Was ist Nord Stream 2?
Die Nord-Stream-Pipeline ist eine 1224 Kilometer lange Unterwasser-Gasleitung, die 2011 eingeweiht wurde. Die zweistrangige Leitung transportiert russisches Erdgas vom russischen Wyborg durch die Ostsee ins deutsche Greifswald. Um die Kapazität zu erhöhen, wird seit 2018 die weitgehend parallel verlaufende Pipeline Nord Stream 2 gebaut. Die 1230 Kilometer lange, ebenfalls zweirohrige Leitung soll Ende 2019 eingeweiht werden.
Was hat die Schweiz damit zu tun?
In der Schweiz befinden sich die Firmensitze der beiden wichtigsten Akteure. Eigentümer der Projektgesellschaft Nord Stream 2 AG, die sich in Zug befindet, ist der russische Gaskonzern Gazprom. Präsident des Verwaltungsrats ist der ehemalige deutsche SPD-Bundeskanzler Gerhard Schröder (74). Gebaut wird die Pipeline von der Firma Allseas mit Sitz im freiburgischen Châtel-Saint-Denis.
Warum gibt es so grosse Kontroversen?
Vor allem die Ukraine, Polen und andere Ostblock-Staaten sind verärgert. Einerseits entgehen ihnen durch die neuen Pipelines durchs Meer Durchleitungsgebühren in Milliardenhöhe, die sie dank bestehender Leitungen kassieren. Andererseits befürchten sie, dass ihnen Putin nun nach Belieben den Gashahn zudrehen könnte, ohne dass das Auswirkungen auf die guten Kunden in Westeuropa hätte. US-Präsident Donald Trump (72) wehrt sich dagegen, weil er den Europäern lieber in Tankern geliefertes US-Flüssiggas verkaufen will.
Hat Russland Europa in der Hand?
Zu den vehementesten Gegnern gehört Estlands Aussenminister Sven Mikser (45): «Es ist ein Hebel für Russland, um in die europäische Politik einzugreifen.» Allerdings ist Russland dringend auf Geld angewiesen. Seine Abhängigkeit von Devisen ist grösser als die europäische Abhängigkeit von russischem Erdgas.

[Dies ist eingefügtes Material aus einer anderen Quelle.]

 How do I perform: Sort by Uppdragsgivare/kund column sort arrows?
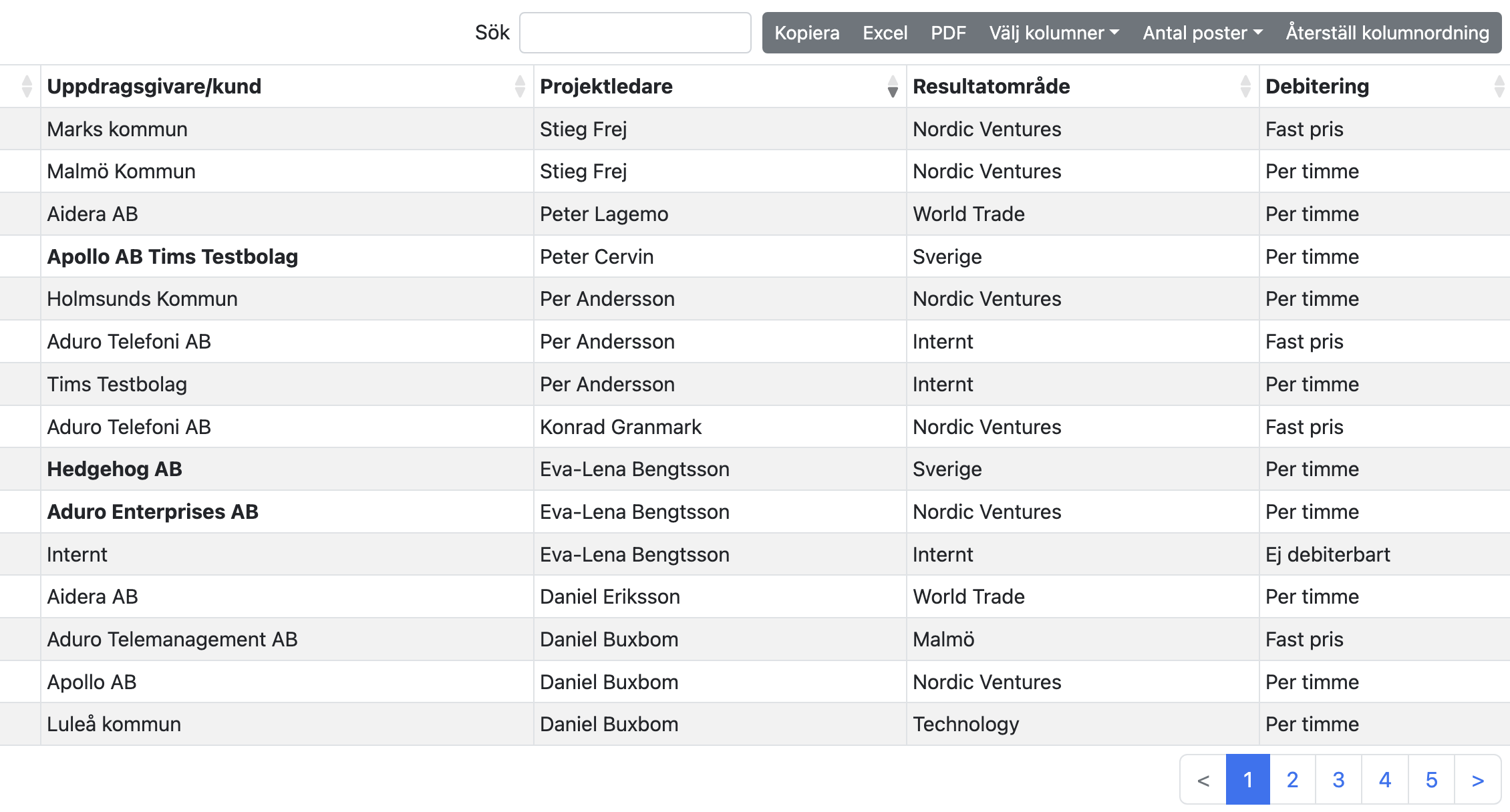click(x=520, y=86)
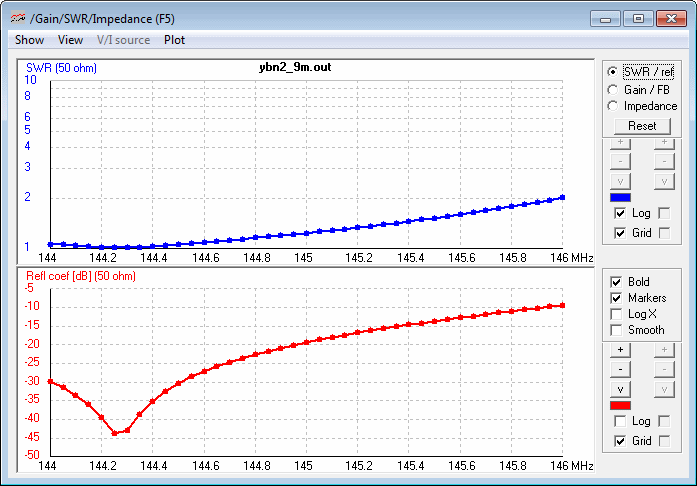
Task: Maximize the Gain/SWR/Impedance window
Action: pos(636,18)
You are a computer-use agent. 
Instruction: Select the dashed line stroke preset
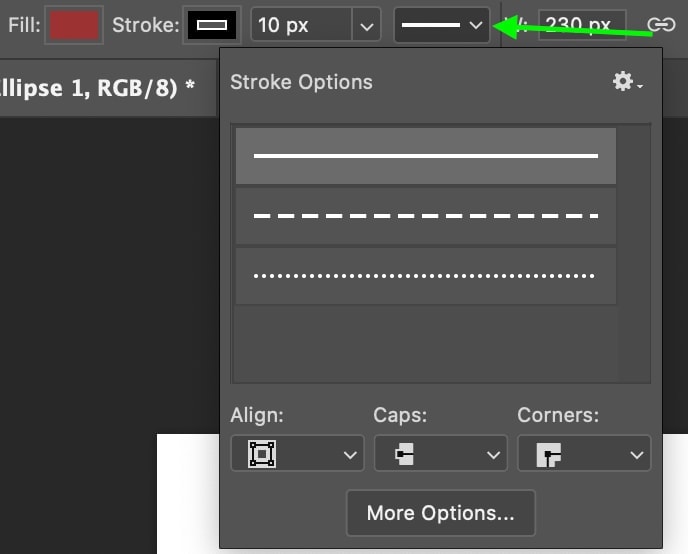coord(426,216)
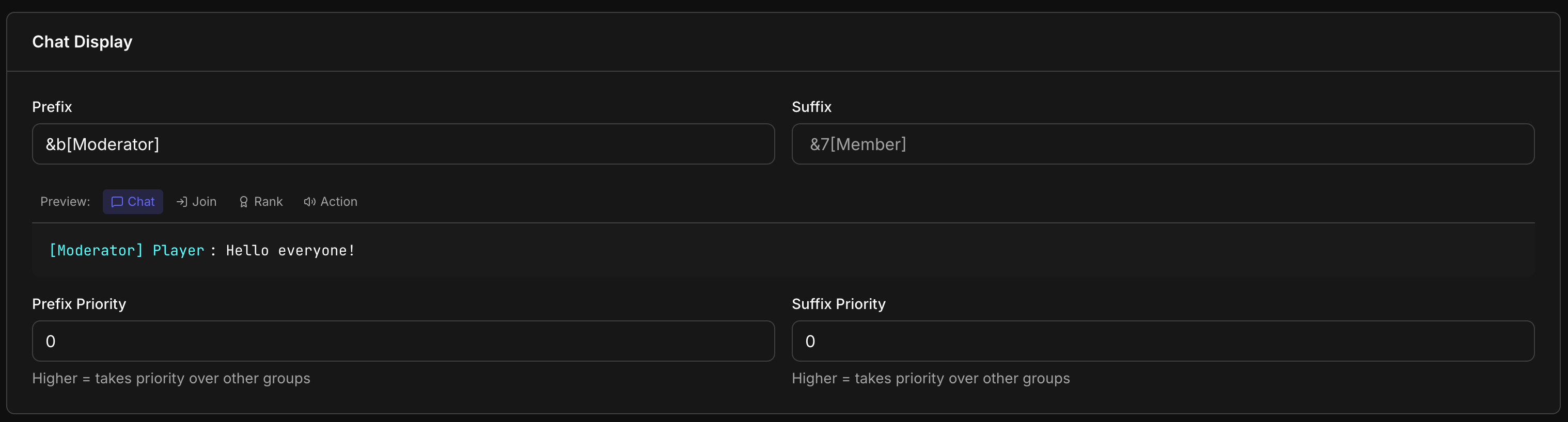
Task: Open the Rank preview tab
Action: 260,202
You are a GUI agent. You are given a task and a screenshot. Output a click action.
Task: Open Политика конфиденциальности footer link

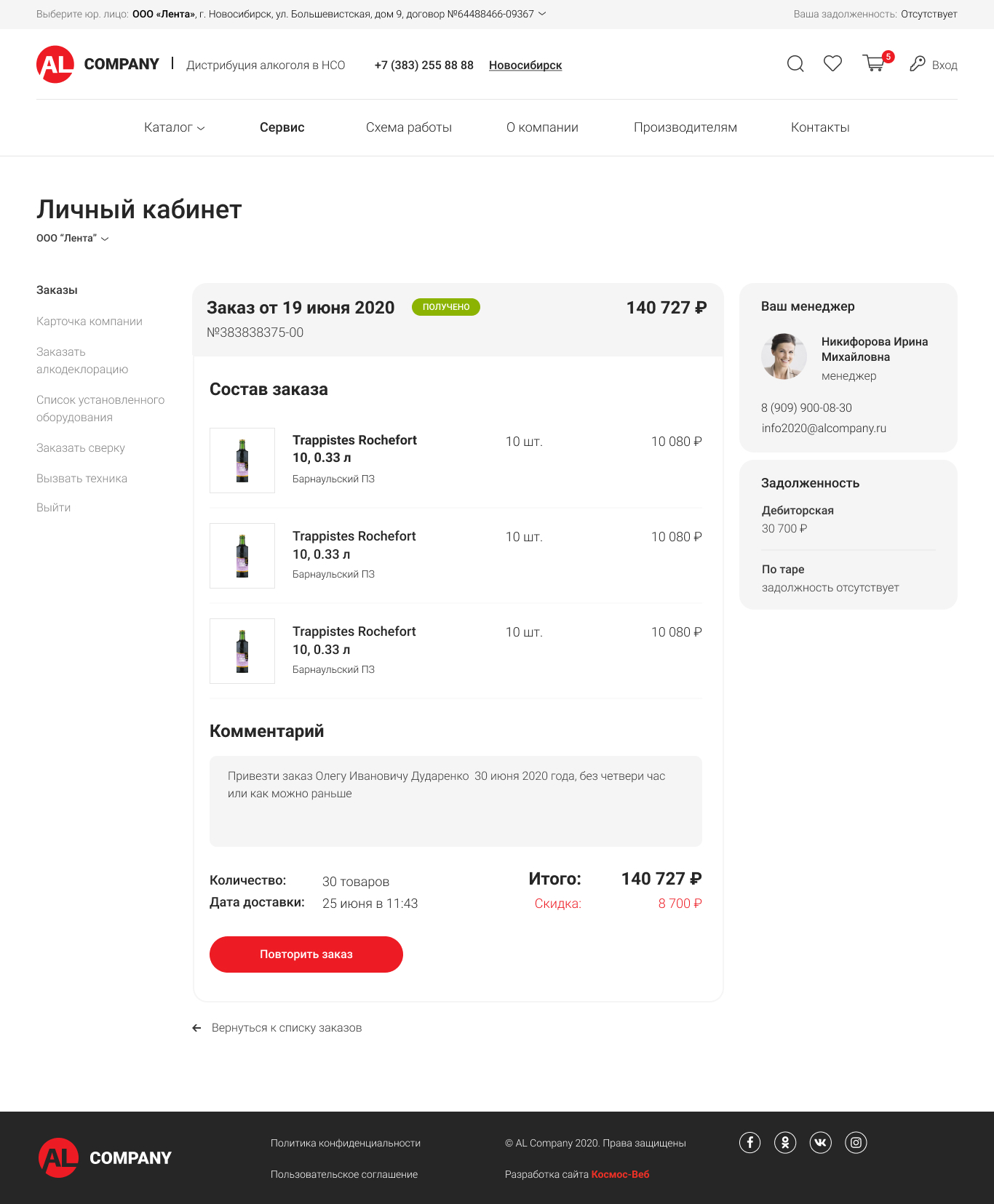pos(346,1143)
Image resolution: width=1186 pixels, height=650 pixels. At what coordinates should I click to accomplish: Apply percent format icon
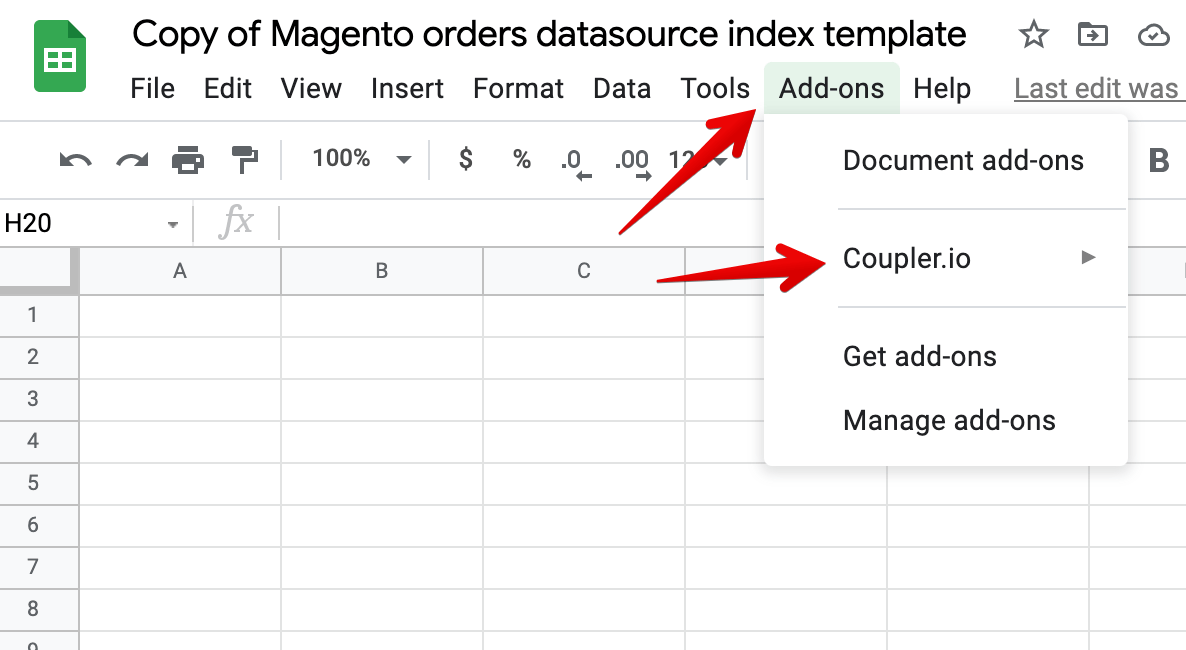521,159
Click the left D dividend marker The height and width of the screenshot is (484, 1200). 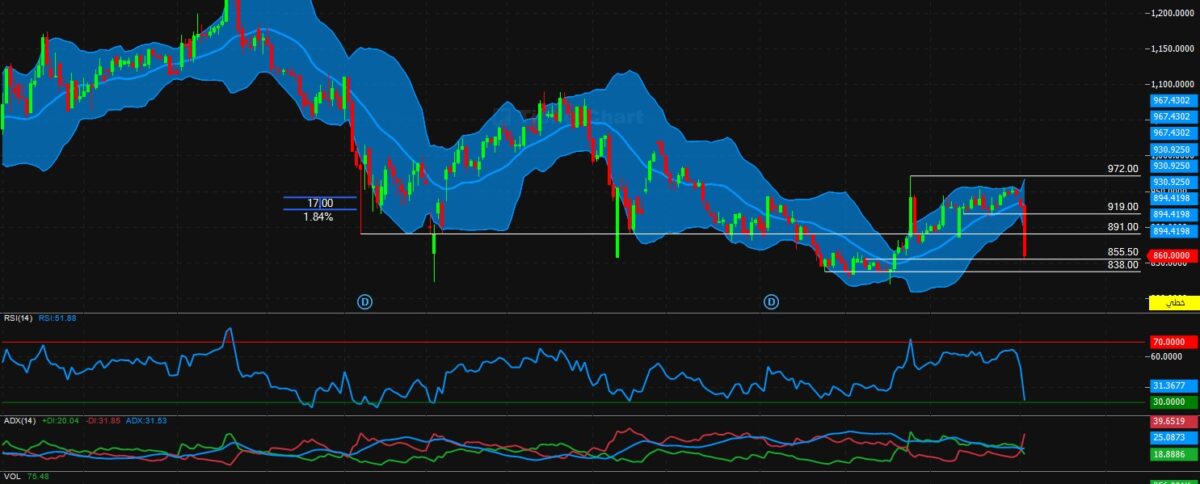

Warum braucht Europa russisches Gas?
Die Förderkapazitäten in den Niederlanden, Norwegen und Grossbritannien nehmen ab, zudem will man in Europa vom Atom- und Kohlenstrom abkommen. Russen-Gas ist auch billiger als Flüssiggas aus den USA oder Katar.
Worüber haben sich Frankreich und Deutschland vergangene Woche gestritten?
Paris unterstützte überraschend eine Änderung der EU-Richtlinie, damit die EU-Kommission das Projekt strenger regulieren kann. Die geplante Änderung sieht eine Trennung der unternehmerischen Verantwortung von Gaslieferung und Netzbetrieb vor. Bei Nord Stream 2 liegt beides bei Gazprom. Berlin lehnt das neue Gesetz ab. Inzwischen hat man sich auf einen Kompromiss geeinigt.
Wie gefährlich sind die Pipelines für die Umwelt?
Umweltverbände wollen das Projekt stoppen. Sie befürchten, dass Chemikalien sowie Phosphat, das in Tausenden von Tonnen aus dem Meeresboden in den Wasserkreislauf gelangen könnte, Fische töten würden. Bereits wurden Schmierfettklumpen von Bauschiffen angespült.
Ist auch die Schweiz mit Nord Stream verbunden?
Ja, es führen Pipelines von der Schweiz nach Greifswald. Zurzeit stammt in der Schweiz ein Drittel des verbrauchten Gases aus Russland.